In den Segeberger Kliniken erblicken viele gesunde Kinder das Licht der Welt. Gleichzeitig gibt es auch Fehl- und Totgeburten, derer wir regelmäßig in einem ökumenischen Gottesdienst gedenken. Der nächste findet am Mittwoch, dem 31. März, um 15.00 Uhr in der Versöhnerkirche in der Falkenburger Str. 88 in Bad Segeberg statt.

Gemeinsam mit betroffenen Eltern, Verwandten und Freunden wollen Dr. Christian Rybakowski, Chefarzt der Klinik für Gynäkologie und Geburtshilfe, Pastorin Elke Koch, Pater Kuriakose Moozhayil, die Hebammen Mareike van Dinter und Maya Hertel sowie Kathrin Hett von der Station 1b der Allgemeinen Klinik der Segeberger Kliniken den Gottesdienst mit anschließender Beisetzung feiern.

Bestattet werden dabei alle Kinder der Eltern, die seit Dezember 2020 in der Abteilung eine Fehl- oder Totgeburt erlitten haben, angefangen von den ganz frühen Schwangerschaftswochen. In dem Trauergottesdienst wird all der stillgeborenen Kinder gedacht und eine Kerze angezündet. Anschließend wird die Urne zum Segeberger Friedhof gefahren und dort beigesetzt.

Für den Trauergottesdienst gelten die aktuellen Corona-Hygienebestimmungen, wie das Tragen eines medizinischen Mund-Nasen-Schutzes und die Einhaltung der Abstandsregeln.

Darüber hinaus werden die Kontaktdaten der Teilnehmenden erhoben, um mögliche Infektionswege nachvollziehen zu können. Da die Anzahl der Teilnehmer/innen in der Kirche begrenzt ist, benötigen wir bis zum 29.3. eine Anmeldung unter der Telefonnummer 04551-801/1103, montags bis donnerstags zwischen 06.00 und 10.30 Uhr.

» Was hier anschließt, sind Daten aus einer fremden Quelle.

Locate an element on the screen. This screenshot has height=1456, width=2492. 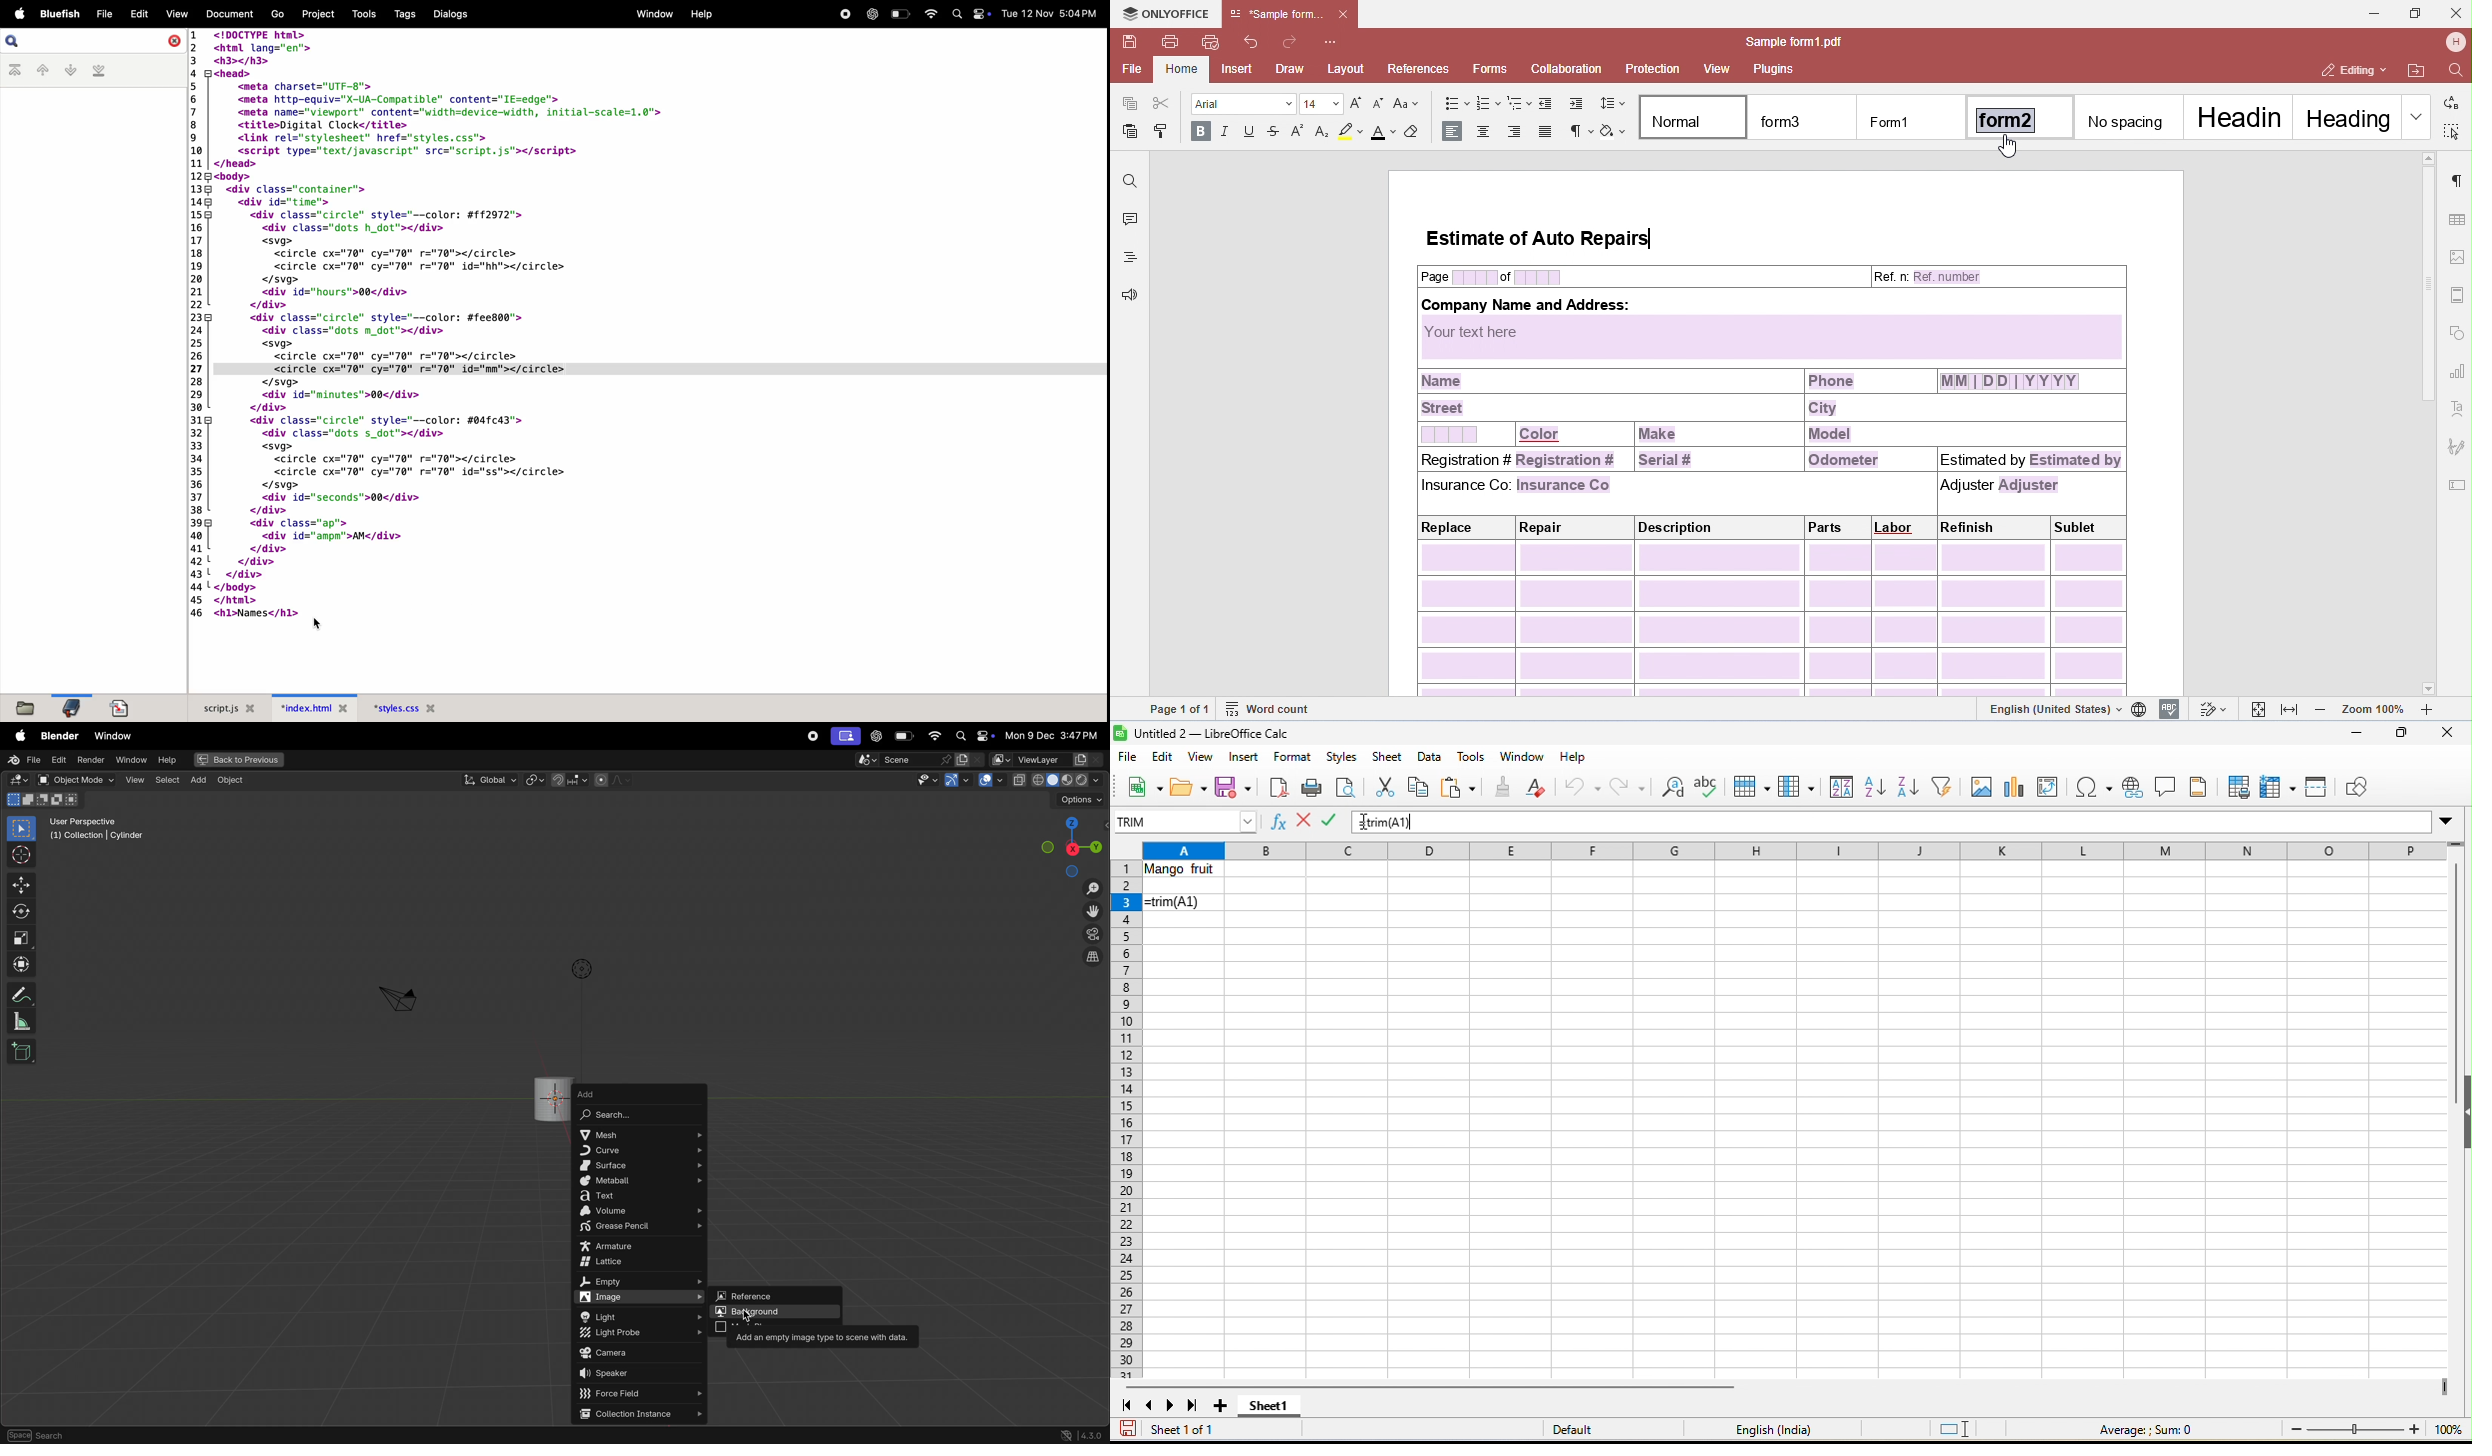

Die Segeberger Kliniken gingen 1990 aus dem Rehabilitationszentrum Bad Segeberg hervor und sind heute das größte private Klinikunternehmen mit Sitz in Schleswig-Holstein. Für jährlich über 40.000 Patienten bietet die Klinikengruppe ein medizinisch ganzheitliches Leistungsangebot bestehend aus Prävention, Akutmedizin und Rehabilitation. In Fachzentren, Kliniken und Medizinischen Versorgungszentren sind 2.000 Mitarbeiter beschäftigt. Die Klinik mit 1.000 Betten befindet sich in privater Trägerschaft und ist Eigentümer geführt.